The campaign chief said in her remarks that Biden would address the nation “later” on Wednesday.
Meanwhile, Trump said Wednesday morning that it was “very strange” that during the latter stages of the recounts in certain key states he had lost the apparent advantage he had held after the polls closed on Tuesday – although at that time only a partial count of the votes had been made.
And his campaign chairman, Bill Stepien said that “If we count all legal ballots, the president wins.”
Trump reiterated his doubts about the legality of the recount in a tweet, saying: “Last night I was leading, often solidly, in many key States, in almost all instances Democrat run & controlled. Then, one by one, they started to magically disappear as surprise ballot dumps were counted.
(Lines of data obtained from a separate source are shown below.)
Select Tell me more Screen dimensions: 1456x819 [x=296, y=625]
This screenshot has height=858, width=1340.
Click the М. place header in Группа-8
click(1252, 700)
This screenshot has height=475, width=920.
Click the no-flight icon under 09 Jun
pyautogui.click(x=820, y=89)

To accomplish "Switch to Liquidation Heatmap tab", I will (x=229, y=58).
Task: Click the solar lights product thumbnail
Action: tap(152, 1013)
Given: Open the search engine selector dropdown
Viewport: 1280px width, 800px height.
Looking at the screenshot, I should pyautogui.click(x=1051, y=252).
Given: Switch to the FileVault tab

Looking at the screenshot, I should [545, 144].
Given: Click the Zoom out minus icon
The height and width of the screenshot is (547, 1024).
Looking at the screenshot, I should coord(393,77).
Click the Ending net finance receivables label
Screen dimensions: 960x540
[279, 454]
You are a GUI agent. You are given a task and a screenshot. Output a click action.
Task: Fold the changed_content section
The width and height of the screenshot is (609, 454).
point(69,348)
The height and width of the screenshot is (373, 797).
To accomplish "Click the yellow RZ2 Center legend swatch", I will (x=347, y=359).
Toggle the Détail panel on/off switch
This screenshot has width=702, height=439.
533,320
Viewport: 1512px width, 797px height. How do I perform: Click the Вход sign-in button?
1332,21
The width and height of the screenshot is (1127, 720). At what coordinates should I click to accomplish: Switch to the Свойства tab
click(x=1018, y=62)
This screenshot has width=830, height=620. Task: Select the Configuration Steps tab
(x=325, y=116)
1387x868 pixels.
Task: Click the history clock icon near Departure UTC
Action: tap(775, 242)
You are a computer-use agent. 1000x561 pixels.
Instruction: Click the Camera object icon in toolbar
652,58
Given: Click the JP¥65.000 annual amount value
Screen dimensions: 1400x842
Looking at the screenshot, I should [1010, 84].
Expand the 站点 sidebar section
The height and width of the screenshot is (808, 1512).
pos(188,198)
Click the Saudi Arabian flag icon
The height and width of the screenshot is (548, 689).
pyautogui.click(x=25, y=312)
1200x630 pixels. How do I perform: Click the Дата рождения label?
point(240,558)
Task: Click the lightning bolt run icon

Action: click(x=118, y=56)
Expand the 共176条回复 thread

VERY STRANGE, and the ‘pollsters’ got it completely & historically wrong!”
In an appearance at the White House on Wednesday morning, Trump was more emphatic in his remarks, complaining without providing any evidence of electoral fraud, threatening to resort to the Supreme Court – where conservatives hold an overwhelming 6-3 majority – to resolve the election and declaring himself to have won the election even though, as noted, millions of mail-in votes remain to be received and counted.
So far, Biden is projected to have won the following states with their electoral vote totals in parentheses: Arizona (11), California (55), Colorado (9), Connecticut (7), Delaware (3), District of Columbia (3), Hawaii (4), Illinois (20), Maine-state (2), Maine-District 1 (1) Maryland (10), Massachusetts (11), Minnesota (10), Nebraska-District 2 (1), New Jersey (14), New York (29), New Hampshire (4), New Mexico (5), Oregon (7), Rhode Island (4), Vermont (3), Virginia (13), Washington (12) and Wisconsin (10).
Trump is projected to have won Alabama (9), Arkansas (6), South Carolina (9), North Dakota (3), South Dakota (3), Florida (29), Kansas (6), Kentucky (8), Idaho (4), Indiana (11), Iowa (6) Louisiana (8), Maine-District 2 (1), Mississippi (6), Missouri (10), Montana (3), Nebraska-state (2), Nebraska-District 1 (1), Nebraska-District 3 (1), Ohio (18), Oklahoma (7), Tennessee (11), Texas (38), Utah (6), West Virginia (5) and Wyoming (3).